The Religion News Association hit the jackpot with this selection.

Cathy Lynn Grossman — “one of the giants of the modern religion beat” — will receive the William A. Reed Lifetime Achievement Award on Sept. 22 at RNA’s 70th annual conference in Las Vegas.

The announcement was made this week.

“I'm thrilled, surprised and humbled! (but obviously not too humble to post it on social media.
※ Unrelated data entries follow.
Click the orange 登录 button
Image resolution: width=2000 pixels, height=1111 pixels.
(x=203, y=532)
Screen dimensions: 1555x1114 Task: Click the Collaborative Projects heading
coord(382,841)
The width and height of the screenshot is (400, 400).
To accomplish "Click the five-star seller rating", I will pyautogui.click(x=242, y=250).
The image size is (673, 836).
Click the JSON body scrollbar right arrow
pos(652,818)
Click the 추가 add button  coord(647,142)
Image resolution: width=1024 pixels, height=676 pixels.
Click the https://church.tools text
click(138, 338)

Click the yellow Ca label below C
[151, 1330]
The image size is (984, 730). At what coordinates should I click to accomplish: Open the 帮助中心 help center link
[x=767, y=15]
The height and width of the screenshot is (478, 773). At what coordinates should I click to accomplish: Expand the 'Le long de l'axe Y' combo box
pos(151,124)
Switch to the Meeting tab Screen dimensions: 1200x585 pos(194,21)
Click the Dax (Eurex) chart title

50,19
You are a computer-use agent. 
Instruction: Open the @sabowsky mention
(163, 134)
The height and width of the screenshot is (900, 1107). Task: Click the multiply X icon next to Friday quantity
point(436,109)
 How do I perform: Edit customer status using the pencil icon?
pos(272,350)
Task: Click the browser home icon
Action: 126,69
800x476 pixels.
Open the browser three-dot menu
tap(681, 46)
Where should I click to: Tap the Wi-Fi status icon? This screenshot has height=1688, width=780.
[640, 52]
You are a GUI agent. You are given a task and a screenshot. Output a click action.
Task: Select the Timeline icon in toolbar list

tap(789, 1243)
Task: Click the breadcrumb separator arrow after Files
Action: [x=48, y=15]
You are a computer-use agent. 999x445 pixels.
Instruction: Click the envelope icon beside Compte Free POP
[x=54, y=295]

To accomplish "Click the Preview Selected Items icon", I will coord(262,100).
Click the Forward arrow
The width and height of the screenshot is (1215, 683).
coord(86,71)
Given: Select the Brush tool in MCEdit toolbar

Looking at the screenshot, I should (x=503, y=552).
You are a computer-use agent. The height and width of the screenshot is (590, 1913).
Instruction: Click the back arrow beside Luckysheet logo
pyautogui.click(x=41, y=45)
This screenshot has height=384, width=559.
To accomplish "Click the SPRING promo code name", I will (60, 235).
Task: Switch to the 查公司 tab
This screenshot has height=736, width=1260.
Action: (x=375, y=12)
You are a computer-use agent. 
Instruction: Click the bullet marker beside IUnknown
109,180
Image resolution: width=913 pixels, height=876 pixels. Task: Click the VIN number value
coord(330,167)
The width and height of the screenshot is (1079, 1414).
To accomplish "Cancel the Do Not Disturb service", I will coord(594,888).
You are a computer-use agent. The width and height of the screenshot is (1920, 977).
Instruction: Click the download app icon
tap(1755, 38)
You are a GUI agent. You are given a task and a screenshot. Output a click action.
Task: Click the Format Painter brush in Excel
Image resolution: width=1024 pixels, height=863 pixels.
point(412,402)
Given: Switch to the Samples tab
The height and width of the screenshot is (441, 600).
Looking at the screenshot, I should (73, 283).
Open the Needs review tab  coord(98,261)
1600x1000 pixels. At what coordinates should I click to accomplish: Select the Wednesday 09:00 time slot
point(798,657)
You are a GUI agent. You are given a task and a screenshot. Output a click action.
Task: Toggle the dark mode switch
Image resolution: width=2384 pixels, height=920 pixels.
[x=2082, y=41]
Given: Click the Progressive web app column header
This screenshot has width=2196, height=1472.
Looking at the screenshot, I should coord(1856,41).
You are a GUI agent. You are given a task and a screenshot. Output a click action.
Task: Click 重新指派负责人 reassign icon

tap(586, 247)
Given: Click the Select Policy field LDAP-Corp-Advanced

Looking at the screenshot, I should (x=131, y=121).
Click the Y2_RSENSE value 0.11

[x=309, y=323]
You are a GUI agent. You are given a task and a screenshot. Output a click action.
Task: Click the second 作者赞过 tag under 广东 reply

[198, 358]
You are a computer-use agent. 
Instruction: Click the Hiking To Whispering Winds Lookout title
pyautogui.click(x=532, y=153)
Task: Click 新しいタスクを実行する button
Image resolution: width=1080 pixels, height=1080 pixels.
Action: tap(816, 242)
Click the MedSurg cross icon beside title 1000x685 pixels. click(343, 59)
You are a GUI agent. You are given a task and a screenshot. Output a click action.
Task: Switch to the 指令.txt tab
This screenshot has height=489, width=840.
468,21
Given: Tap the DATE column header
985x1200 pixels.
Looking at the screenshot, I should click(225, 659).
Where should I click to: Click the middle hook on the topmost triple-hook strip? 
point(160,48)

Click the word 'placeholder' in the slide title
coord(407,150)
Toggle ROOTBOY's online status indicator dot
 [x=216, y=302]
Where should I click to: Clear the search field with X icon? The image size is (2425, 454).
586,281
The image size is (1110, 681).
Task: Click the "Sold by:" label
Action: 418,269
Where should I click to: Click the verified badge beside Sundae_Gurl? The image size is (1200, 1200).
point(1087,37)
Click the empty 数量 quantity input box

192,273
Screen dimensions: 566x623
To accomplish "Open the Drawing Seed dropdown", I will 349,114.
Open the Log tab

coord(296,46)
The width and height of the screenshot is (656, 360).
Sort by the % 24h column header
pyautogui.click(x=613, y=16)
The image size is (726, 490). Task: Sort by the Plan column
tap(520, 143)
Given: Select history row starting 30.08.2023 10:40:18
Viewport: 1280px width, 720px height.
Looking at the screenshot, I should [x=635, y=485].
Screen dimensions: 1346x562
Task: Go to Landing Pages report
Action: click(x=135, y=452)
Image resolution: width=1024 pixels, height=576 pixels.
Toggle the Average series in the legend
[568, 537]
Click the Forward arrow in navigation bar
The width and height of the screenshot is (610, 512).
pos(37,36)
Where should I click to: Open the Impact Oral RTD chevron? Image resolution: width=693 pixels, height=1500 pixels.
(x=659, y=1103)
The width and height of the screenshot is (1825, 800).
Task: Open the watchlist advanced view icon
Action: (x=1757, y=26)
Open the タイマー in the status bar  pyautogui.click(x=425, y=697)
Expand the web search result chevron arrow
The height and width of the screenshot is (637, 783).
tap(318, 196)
Ha!!),” Grossman, who is best known for her 24 years with USA Today, said in a public Facebook post.

Past recipients include GetReligion’s own Richard Ostling, retired longtime religion writer for Time magazine and The Associated Press.

In other Godbeat news, Religion News Service’s Yonat Shimron reports:

Jodi Rudoren, an associate managing editor at The New York Times, was named the new editor-in-chief of the revered Jewish publication the Forward on Tuesday (July 23), marking a new beginning for an organization that has weathered tough times.

Now, let’s dive into the Friday Five:

1. Religion story of the week: This is not the normal kind of religion story that I share in this space, but it’s too good not to include.

Dave Condren, who spent 20 years with the Buffalo News, including 14 as a religion reporter, wrote his own obituary.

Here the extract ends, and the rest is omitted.